Rasim Serdar Rodoplu's thesis
by
Rasim Serdar Rodoplu, MSE
University of Texas at Austin, 2002
Supervisor: A. Daniel Hill
Matrix acidizing is a commonly used well stimulation technique to enhance production of
reservoir fluids by recovering formation permeability in the near wellbore region. This
thesis is a comprehensive study on sandstone acidizing in which damaging minerals in the
formation are dissolved by injecting an acid into the impaired well below the fracturing
pressure.
The sandstone acidizing process is investigated thoroughly from its theory to the design
concepts. In sandstone acidizing design, to predict skin change as a function of acid
injection volume is the main goal. Skin is calculated from permeability, therefore accurate
prediction of permeability plays a critical role in acidizing. Up to now, empirical
correlations have been used to determine permeability variation. This method was based on
simply relating permeability to porosity change without considering the to affect of any
other parameters such as physical or statistical properties of the medium during acidizing.
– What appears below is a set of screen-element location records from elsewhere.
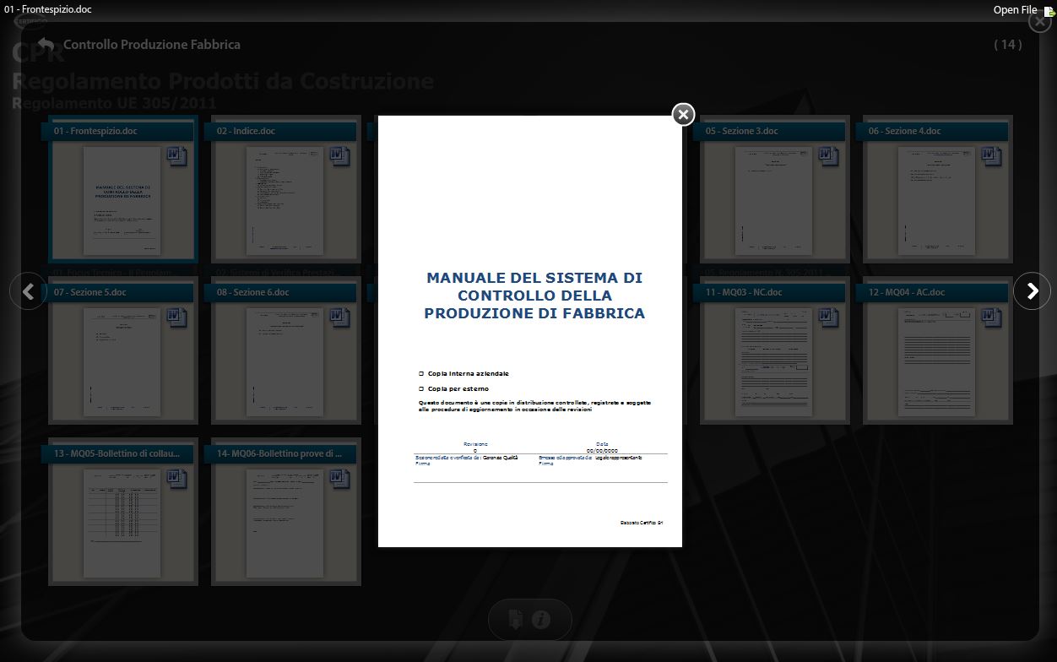Click the download file icon at bottom

(x=515, y=620)
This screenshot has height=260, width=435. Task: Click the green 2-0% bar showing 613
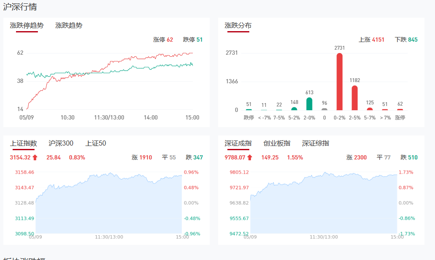309,104
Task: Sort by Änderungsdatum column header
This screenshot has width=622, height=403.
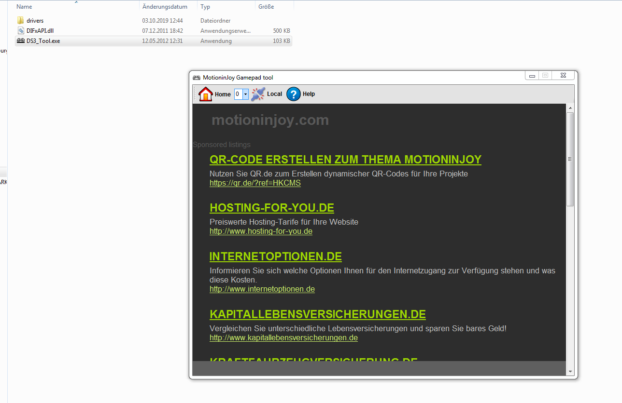Action: click(165, 7)
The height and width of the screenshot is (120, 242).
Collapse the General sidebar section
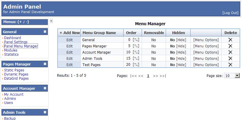45,31
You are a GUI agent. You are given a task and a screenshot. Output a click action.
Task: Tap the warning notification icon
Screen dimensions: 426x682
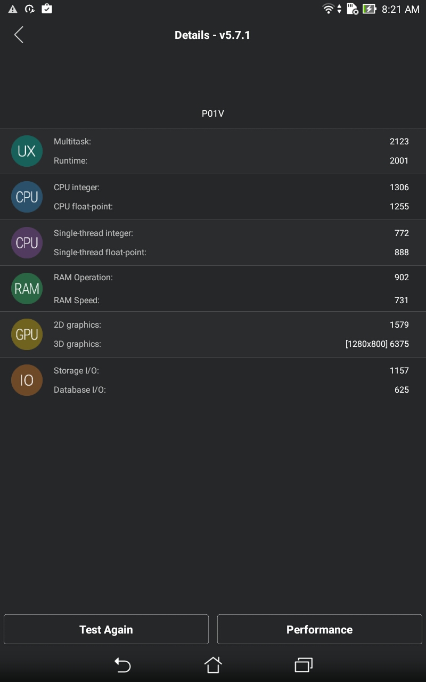coord(13,9)
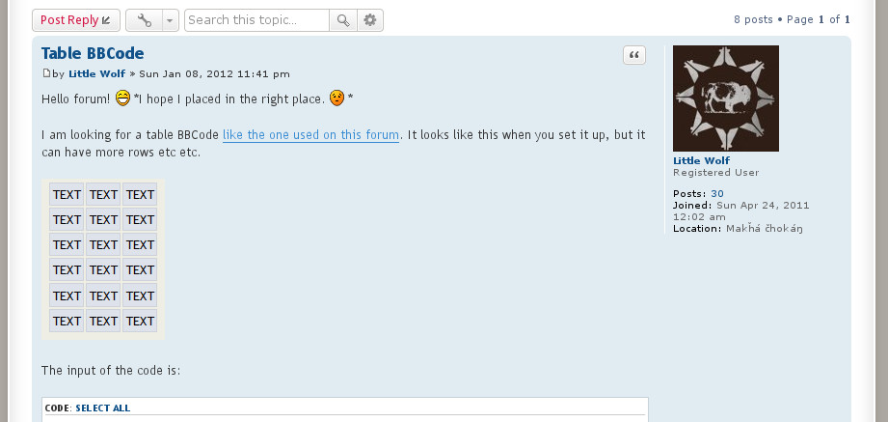The height and width of the screenshot is (422, 888).
Task: Click Little Wolf username under avatar
Action: 701,160
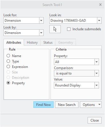The width and height of the screenshot is (105, 127).
Task: Click the selection arrow picker button
Action: (55, 29)
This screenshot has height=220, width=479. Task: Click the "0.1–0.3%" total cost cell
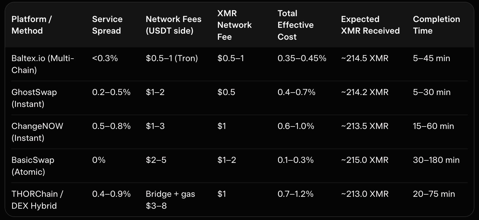295,160
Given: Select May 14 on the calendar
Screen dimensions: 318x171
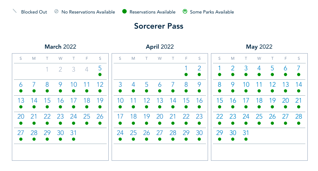Looking at the screenshot, I should click(298, 85).
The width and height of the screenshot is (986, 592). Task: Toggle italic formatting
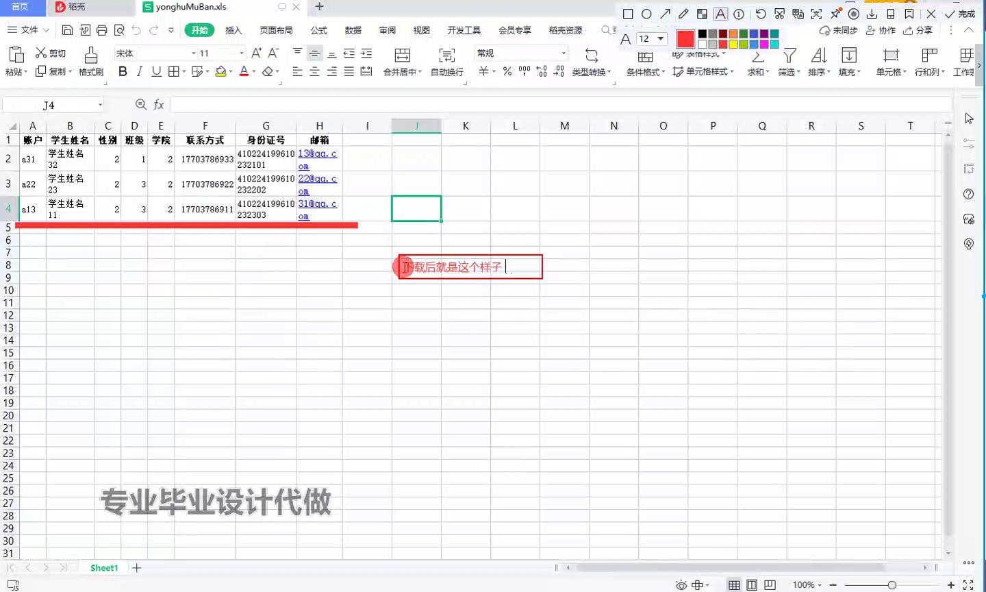(x=140, y=71)
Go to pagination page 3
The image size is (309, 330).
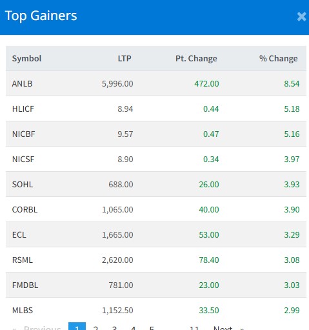pyautogui.click(x=114, y=327)
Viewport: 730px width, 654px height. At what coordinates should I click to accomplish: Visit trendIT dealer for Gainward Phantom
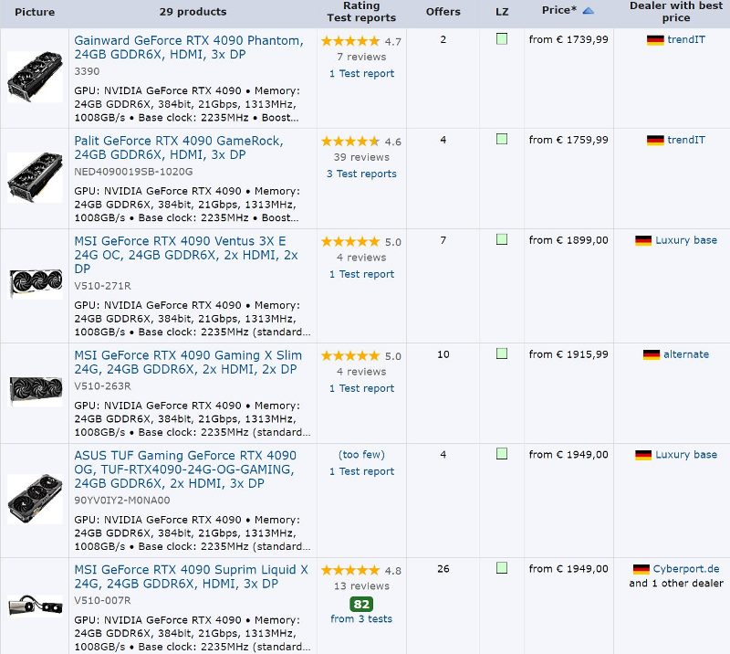click(685, 40)
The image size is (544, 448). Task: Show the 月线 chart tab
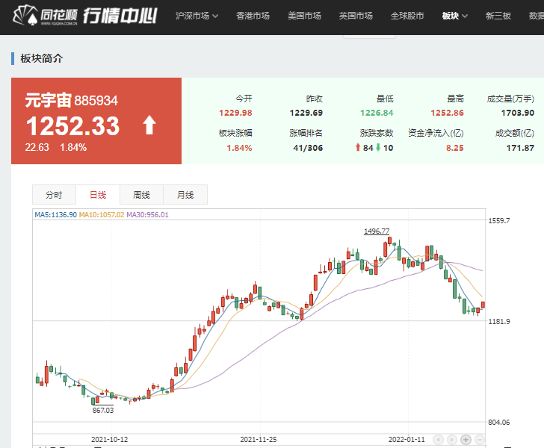pyautogui.click(x=185, y=195)
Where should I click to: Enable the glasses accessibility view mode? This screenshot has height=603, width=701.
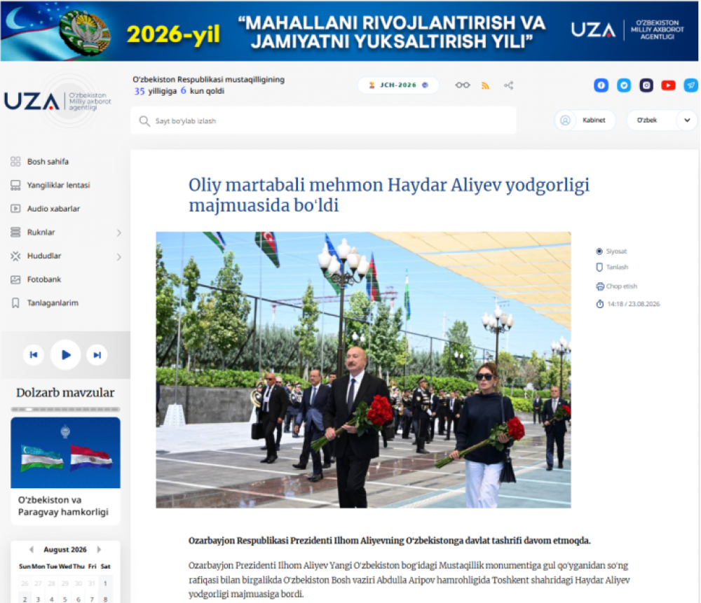pyautogui.click(x=463, y=85)
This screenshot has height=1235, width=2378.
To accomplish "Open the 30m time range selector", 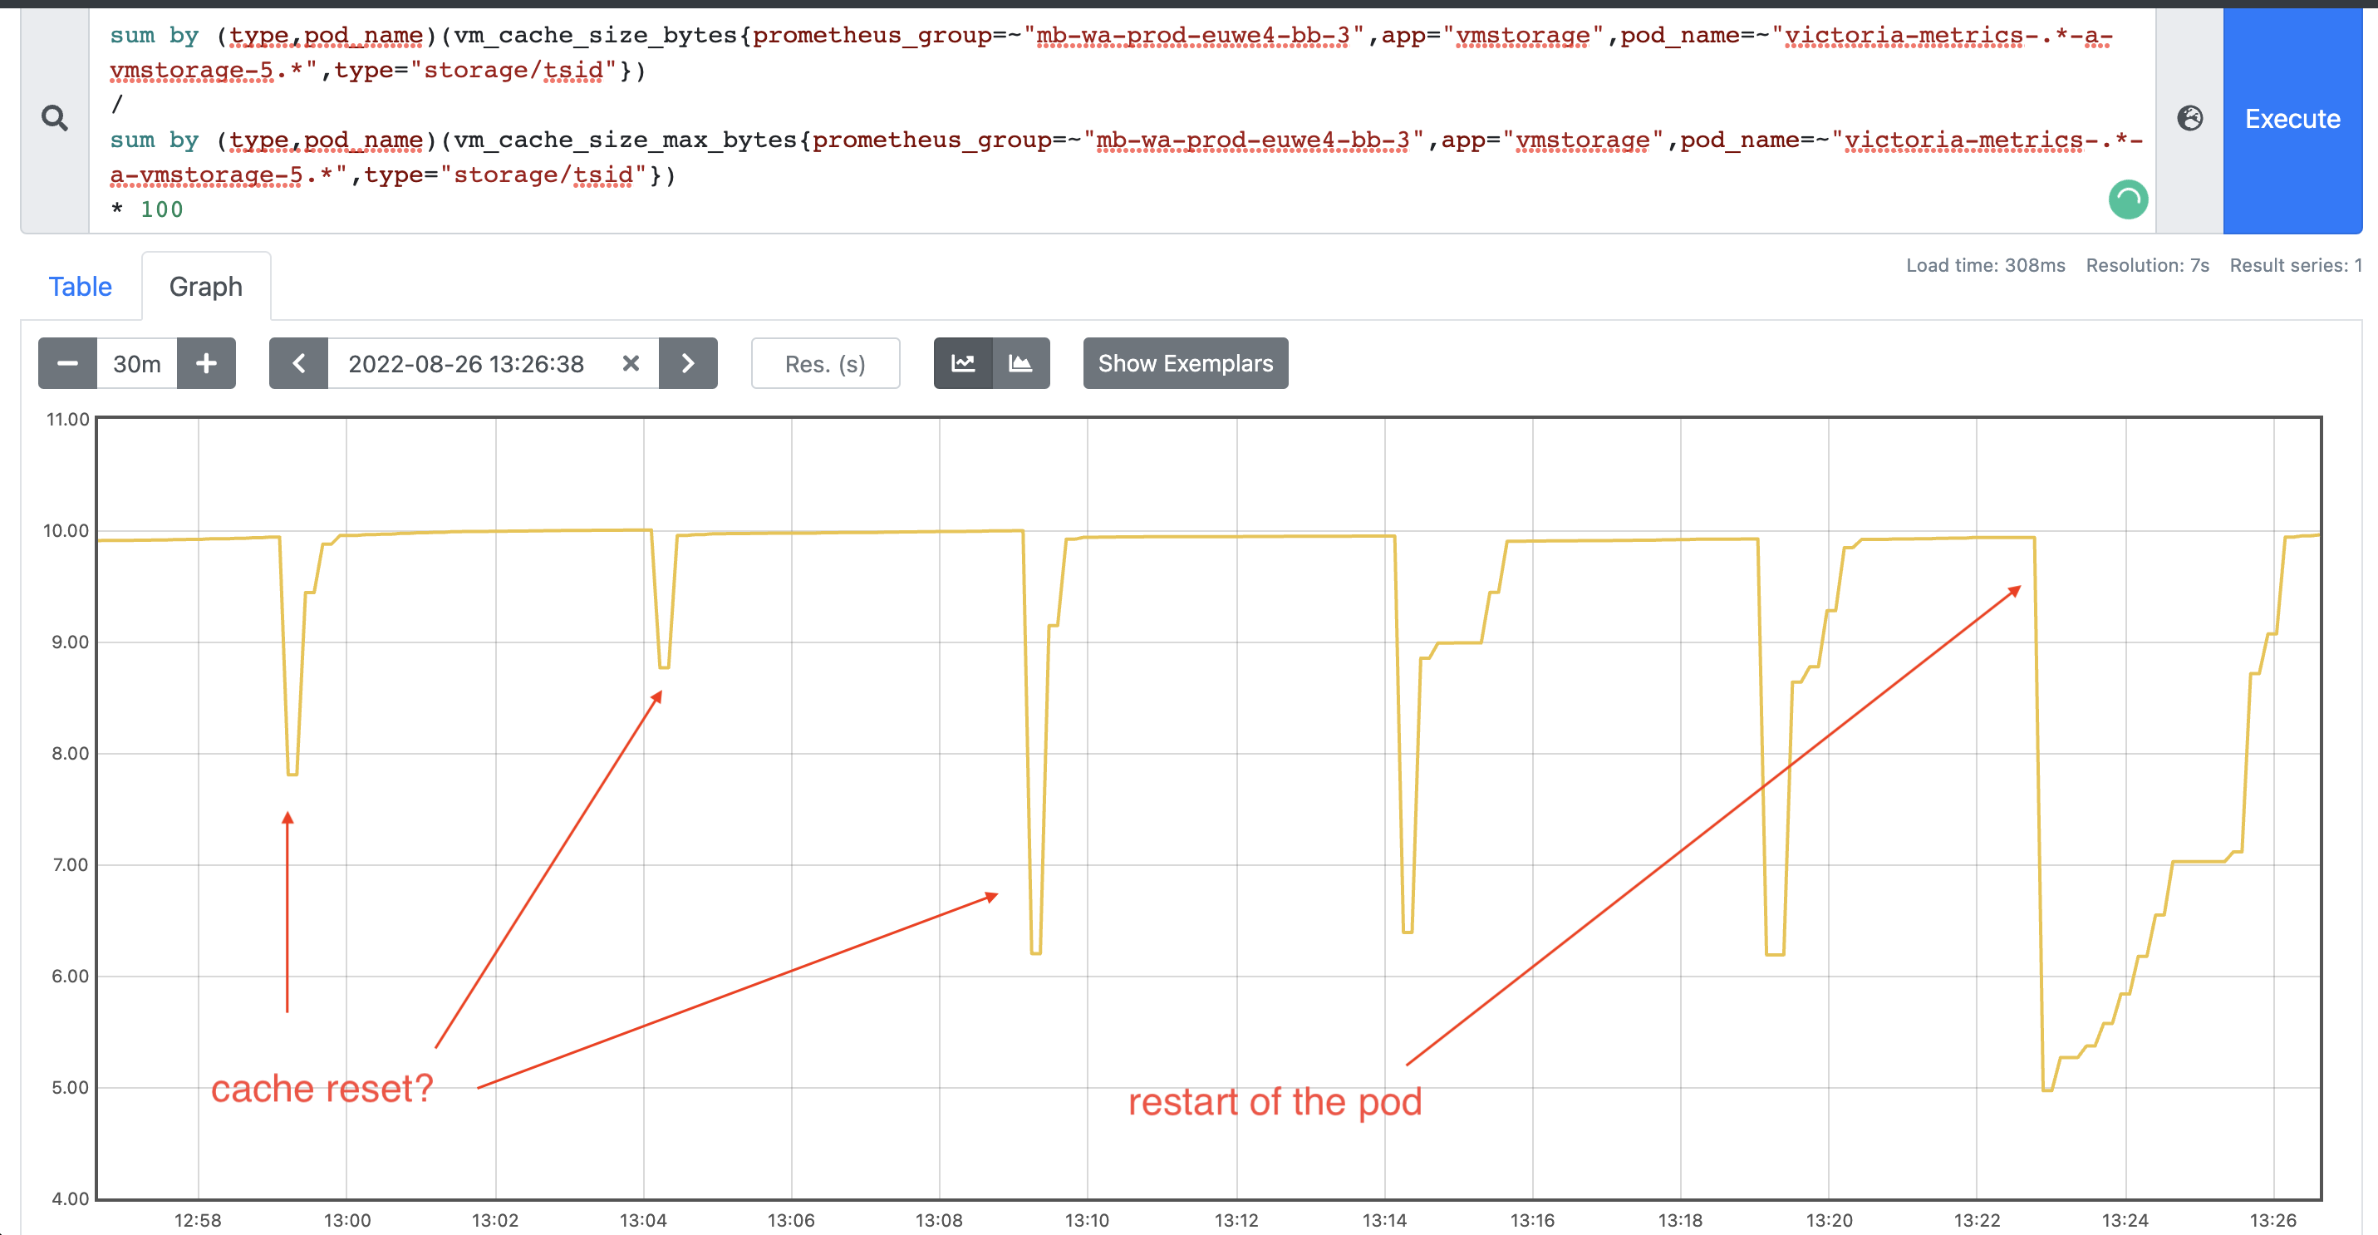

A more realistic approach is to allow all these parameters effect the permeability as they
possibly can. Such an approach has been accomplished by modifying a single-phase
permeability model, which was presented by Panda and Lake (1995).
The objective of this study is to apply and validate a rigorous permeability model to
the two acid, three mineral model of sandstone acidizing which is commonly used to model
the changing mineral fractions and porosity during acidizing. Panda and Lake's model is
chosen to predict permeability response during sandstone acidizing process because it
gives a more complete representation of the flow conductivity of a consolidated permeable
medium by using all the relevant permeable medium properties. The permeability model has
been modified to be compatible with the two-acid, three-mineral model and incorporated
into the UTMAST, an acidizing simulator to perform numerous simulations.